When using the line: “output[index] = input[index]*0.2f” I get the following memcheck output:
[i]========= CUDA-MEMCHECK
Begin
Copying
2440 3050 3
Copied
========= Program hit cudaErrorInvalidDevice (error 10) due to “invalid device ordinal” on CUDA API call to cudaSetDevice.
========= Saved host backtrace up to driver entry point at error
========= Host Frame:C:\WINDOWS\SYSTEM32\nvcuda.dll (cuModuleGetSurfRef + 0x2d60c6) [0x2e3c8b]
========= Host Frame:C:\Users\youser\Desktop\cuda_stuff\cuda_test\build\Release\cuda_blur.exe [0x123f]
========= Host Frame:C:\Users\youser\Desktop\cuda_stuff\cuda_test\build\Release\cuda_blur.exe [0xe670]
========= Host Frame:C:\Users\youser\Desktop\cuda_stuff\cuda_test\build\Release\cuda_blur.exe [0xf199]
========= Host Frame:C:\WINDOWS\System32\KERNEL32.DLL (BaseThreadInitThunk + 0x14) [0x13034]
========= Host Frame:C:\WINDOWS\SYSTEM32\ntdll.dll (RtlUserThreadStart + 0x21) [0x73691]

========= ERROR SUMMARY: 1 error[/i]

You actually have an error that is not yet related to UMA, according to cuda-memcheck.
Unless you have 2 (or more) CUDA-enabled cards and want to run this code on the second card, then you should do:

cudaSetDevice(0);

So it selects the first card, or comment out line #74. If you only have 1 card, you are selecting a card that doesn’t exist in your system. Of course, I’m basing this on what cuda-memcheck is telling us.
You can also copy my signature to your program and wrap your API calls with the macro, such as:

__CUDA_SAFE_CALL(cudaSetDevice(1));

Then it would immediately show this error. Give a try and see what happens.

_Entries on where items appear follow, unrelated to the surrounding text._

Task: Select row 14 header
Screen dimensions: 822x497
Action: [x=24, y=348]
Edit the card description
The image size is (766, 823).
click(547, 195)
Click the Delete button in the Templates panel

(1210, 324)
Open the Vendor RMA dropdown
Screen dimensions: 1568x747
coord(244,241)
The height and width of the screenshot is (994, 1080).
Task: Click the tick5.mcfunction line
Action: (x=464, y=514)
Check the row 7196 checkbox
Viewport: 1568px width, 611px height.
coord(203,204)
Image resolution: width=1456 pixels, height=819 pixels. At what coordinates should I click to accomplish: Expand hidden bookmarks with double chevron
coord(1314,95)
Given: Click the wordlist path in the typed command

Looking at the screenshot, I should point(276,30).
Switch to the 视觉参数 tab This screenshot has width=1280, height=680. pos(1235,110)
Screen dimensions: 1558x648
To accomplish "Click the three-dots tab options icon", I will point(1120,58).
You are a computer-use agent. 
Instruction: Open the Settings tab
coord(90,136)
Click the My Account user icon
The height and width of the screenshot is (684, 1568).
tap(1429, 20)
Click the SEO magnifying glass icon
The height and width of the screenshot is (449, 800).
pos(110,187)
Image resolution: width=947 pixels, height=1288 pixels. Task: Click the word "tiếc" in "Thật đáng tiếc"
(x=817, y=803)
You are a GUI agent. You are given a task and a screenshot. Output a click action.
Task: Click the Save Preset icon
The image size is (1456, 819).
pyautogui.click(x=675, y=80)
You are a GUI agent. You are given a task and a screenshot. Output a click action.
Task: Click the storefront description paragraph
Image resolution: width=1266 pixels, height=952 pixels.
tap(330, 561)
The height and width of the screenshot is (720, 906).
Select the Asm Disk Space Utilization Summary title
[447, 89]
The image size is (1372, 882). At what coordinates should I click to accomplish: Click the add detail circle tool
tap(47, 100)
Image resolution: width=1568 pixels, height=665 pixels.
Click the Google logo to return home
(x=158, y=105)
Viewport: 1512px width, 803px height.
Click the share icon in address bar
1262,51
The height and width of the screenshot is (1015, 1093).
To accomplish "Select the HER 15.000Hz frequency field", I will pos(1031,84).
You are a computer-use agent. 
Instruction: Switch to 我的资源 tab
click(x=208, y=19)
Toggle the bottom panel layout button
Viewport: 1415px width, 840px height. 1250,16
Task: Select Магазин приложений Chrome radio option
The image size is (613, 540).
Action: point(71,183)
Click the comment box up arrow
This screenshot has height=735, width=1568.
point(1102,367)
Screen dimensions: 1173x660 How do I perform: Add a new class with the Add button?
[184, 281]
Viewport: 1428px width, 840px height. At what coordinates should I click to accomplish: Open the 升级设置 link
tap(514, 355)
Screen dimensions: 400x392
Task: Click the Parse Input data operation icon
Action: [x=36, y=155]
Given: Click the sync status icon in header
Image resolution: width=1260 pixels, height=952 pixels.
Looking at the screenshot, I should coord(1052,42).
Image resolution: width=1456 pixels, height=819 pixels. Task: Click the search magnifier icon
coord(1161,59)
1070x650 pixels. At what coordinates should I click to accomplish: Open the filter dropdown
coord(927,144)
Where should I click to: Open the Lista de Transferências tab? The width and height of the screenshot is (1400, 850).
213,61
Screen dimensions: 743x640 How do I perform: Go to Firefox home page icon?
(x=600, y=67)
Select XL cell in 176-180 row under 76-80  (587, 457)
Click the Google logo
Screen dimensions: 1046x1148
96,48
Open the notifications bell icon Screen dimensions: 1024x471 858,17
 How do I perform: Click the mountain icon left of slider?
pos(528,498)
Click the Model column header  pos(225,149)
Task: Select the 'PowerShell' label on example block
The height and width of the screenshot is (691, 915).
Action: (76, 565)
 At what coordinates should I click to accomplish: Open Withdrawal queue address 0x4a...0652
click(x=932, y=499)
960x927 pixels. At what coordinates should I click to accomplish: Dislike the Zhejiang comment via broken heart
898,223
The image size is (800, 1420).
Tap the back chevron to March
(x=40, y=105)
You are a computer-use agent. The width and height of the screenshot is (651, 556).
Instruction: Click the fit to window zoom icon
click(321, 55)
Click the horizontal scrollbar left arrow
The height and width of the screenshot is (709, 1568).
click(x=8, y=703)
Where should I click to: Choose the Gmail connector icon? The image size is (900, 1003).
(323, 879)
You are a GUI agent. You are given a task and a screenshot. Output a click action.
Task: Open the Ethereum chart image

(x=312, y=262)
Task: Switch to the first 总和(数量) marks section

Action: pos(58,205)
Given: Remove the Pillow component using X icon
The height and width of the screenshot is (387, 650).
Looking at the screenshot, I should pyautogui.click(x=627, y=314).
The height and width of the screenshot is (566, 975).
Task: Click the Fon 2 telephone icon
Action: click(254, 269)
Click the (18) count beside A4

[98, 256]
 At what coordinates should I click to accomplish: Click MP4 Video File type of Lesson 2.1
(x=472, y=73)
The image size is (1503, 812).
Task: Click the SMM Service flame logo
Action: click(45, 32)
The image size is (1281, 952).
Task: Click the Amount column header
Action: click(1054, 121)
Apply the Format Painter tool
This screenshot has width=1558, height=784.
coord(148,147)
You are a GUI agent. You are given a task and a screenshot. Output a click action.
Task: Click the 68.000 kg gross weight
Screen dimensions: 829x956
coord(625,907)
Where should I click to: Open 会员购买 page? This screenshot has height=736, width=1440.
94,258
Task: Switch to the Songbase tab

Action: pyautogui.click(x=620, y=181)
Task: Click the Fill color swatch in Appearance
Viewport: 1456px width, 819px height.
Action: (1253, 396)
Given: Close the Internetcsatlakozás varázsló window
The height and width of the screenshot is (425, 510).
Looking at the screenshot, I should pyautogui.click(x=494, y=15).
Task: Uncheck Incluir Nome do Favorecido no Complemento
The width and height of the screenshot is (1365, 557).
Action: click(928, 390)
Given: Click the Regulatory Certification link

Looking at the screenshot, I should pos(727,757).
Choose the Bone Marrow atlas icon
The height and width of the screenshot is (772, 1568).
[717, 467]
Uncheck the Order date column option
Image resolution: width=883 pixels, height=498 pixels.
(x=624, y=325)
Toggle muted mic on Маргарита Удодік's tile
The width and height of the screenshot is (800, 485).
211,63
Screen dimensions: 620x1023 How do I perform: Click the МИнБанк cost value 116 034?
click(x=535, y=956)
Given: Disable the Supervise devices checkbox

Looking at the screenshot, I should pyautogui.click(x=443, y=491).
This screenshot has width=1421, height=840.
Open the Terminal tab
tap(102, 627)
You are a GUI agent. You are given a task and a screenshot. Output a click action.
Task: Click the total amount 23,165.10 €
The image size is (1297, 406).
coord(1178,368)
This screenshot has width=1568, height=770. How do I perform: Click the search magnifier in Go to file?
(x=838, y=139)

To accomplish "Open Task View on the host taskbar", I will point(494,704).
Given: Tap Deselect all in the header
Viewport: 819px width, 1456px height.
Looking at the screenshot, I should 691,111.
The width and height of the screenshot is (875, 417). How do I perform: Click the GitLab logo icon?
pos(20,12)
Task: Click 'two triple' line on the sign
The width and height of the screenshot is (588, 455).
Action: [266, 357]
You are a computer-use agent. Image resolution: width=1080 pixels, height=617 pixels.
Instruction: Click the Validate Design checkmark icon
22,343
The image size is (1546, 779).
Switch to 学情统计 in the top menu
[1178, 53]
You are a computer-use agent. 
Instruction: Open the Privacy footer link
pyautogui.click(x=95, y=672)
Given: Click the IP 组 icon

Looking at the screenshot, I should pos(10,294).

Thanks for the reply and the help on this. My laptop does have two GPU’s:

integrated Intel GPU listed as GPU 0

and

GTX 1060 card listed as GPU 1

It is confusing because when I run the program with the output = input * scalar everything works correctly. I’ve also written other CUDA programs using cudaSetDevice(1) that do things on my NVidia card, and I can confirm that the NVidia card is being utilized when I run them using my GPU profiling software. However, when I run the setDevice command with your SAFE_CALL macro, the program fails no matter what I do to the code.

Ok. I also have a laptop with 2 cards and the first time I tried setting device to 1, it wouldn’t work, had to be 0 (or no setdevice at all). What does it output when you call setdevice with the macro?
I don’t have a compiler at hand now to test anything.

cudaSetDevice operates on CUDA GPUs. your integrated intel GPU is not a CUDA GPU. You can confirm this by running the deviceQuery app. It will list all cuda-capable devices in their enumeration order.

if you do a cudaSetDevice(x) on an ordinal x that does not map to a valid GPU, the operation is effectively a no-op. That is why it “works” when you pass it an out-of-range value x.